Specifically, the combined services include cell or tissue processing, antibody selection and qualification, ChIP using Genpathway’s optimized procedures for greater sensitivity and specificity, ChIP DNA amplification, quality-control steps throughout the assay, Sequencing Services using Illumina’s Genome Analyzer, and complete data analysis by Genpathway. Additional information about Illumina’s Sequencing Services with Genpathway’s ChIP assays and data-analysis services can be accessed at www.illumina.com/ChIPsequencingservices.
“We are delighted to team up with Illumina, a world leader in sequencing, to offer the most powerful and comprehensive ChIP-sequencing services available,” said Mary Harper, Ph.D., Chief Scientific Officer of Genpathway. “One of the top applications for sequencing is ChIP, a notoriously time-consuming and difficult procedure.

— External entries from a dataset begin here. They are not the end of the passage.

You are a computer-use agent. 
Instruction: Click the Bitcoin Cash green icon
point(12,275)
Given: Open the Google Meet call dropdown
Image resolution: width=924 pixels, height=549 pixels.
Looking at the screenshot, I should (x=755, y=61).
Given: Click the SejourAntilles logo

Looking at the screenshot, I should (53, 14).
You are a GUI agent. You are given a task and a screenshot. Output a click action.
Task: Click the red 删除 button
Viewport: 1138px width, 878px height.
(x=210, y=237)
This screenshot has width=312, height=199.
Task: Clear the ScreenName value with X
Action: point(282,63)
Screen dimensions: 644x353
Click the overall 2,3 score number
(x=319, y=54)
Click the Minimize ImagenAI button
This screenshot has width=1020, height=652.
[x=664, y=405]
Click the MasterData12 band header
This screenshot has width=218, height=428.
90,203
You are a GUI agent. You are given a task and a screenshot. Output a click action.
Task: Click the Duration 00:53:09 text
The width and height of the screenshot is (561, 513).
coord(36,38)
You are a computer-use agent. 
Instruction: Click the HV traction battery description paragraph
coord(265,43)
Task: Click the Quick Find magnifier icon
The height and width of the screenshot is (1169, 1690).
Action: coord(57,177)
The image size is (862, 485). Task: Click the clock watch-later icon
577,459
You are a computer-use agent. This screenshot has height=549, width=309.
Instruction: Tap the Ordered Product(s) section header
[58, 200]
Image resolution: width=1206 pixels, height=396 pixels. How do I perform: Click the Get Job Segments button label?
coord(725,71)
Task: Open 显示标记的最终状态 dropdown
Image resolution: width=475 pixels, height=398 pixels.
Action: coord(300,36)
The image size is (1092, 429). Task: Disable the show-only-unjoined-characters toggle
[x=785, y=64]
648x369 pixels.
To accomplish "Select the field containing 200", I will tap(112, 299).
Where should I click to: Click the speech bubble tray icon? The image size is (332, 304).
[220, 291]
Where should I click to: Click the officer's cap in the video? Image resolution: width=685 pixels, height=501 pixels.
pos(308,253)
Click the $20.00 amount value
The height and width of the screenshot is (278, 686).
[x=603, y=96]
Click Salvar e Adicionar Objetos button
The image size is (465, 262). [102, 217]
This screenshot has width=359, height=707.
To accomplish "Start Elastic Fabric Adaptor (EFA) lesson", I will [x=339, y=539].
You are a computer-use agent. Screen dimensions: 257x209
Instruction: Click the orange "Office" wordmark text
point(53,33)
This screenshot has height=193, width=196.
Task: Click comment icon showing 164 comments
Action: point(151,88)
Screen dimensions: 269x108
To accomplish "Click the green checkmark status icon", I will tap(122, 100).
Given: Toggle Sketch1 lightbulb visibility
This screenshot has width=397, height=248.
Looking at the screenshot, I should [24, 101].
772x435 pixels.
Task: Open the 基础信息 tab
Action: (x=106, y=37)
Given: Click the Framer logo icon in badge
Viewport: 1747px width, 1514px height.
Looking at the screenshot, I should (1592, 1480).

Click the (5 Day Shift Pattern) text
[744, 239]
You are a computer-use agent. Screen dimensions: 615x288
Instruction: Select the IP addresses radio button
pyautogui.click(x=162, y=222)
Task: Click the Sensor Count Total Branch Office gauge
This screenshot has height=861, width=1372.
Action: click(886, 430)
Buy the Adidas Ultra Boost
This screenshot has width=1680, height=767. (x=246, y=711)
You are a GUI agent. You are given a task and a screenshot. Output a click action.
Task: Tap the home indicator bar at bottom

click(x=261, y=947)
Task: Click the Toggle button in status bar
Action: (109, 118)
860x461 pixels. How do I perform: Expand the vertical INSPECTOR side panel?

Combining Genpathway’s expertise in ChIP and data-analysis services with Illumina’s high-throughput next-generation sequencing technology and services provides researchers a faster path to discovery.”
“Our goal is to deliver high-quality products and services to researchers sequencing genomes of any type or size, whether in drug discovery and development, agricultural research, or basic academic research,” said Christian Henry, Acting General Manager of Illumina’s Sequencing Business. “By combining our Sequencing Services with Genpathway’s optimized ChIP assay and analysis capabilities, we are providing researchers a complete solution for better understanding the roles transcription factor binding and gene regulation plays in disease development.”
Researchers interested in initiating a ChIP-sequencing project should contact Genpathway technical support at 858.457.3250, or visit the Genpathway website at www.genpathway.com.
About ChIP Sequencing
ChIP sequencing enables researchers to study the complex interactions between proteins and nucleic acids, and to gain insight into the control and regulation of genes. By cross-linking proteins to DNA at a given moment in a cell’s life, and then capturing and sequencing the DNA, scientists can discover where specific proteins are bound to specific sites in the genome. This information helps build a picture of the complex network of interactions that govern the operation of human genes.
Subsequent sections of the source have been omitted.